> [YOUR TASK]:
Every line containing "icon" should be copied out. Go through the entries and find them.

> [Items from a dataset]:
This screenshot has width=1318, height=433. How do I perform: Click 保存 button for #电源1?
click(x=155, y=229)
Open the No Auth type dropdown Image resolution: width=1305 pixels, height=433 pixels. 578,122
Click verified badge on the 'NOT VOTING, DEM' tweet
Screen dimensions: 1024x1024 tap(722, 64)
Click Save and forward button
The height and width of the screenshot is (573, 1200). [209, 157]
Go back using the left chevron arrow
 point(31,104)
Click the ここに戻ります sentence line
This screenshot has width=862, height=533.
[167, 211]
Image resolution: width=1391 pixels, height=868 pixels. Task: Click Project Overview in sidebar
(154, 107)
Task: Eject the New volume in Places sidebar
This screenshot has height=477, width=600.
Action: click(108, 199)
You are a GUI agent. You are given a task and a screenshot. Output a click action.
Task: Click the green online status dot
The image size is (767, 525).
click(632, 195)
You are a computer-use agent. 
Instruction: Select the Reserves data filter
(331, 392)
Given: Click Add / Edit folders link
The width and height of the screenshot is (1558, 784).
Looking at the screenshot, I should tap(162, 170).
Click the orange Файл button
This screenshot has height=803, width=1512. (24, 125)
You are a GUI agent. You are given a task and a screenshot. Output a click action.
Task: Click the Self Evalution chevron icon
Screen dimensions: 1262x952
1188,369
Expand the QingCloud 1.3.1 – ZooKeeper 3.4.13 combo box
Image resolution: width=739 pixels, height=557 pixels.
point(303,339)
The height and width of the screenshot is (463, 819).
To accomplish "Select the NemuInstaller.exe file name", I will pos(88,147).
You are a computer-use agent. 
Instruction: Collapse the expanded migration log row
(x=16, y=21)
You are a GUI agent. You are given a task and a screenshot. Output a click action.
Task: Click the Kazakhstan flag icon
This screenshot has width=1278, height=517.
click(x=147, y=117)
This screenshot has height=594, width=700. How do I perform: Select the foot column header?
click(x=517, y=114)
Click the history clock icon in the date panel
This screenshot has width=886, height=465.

> [SOLUTION FOR THIS PROBLEM]:
Task: Click the Self Evalution chevron icon
Task: Click the Kazakhstan flag icon
Click the history clock icon in the date panel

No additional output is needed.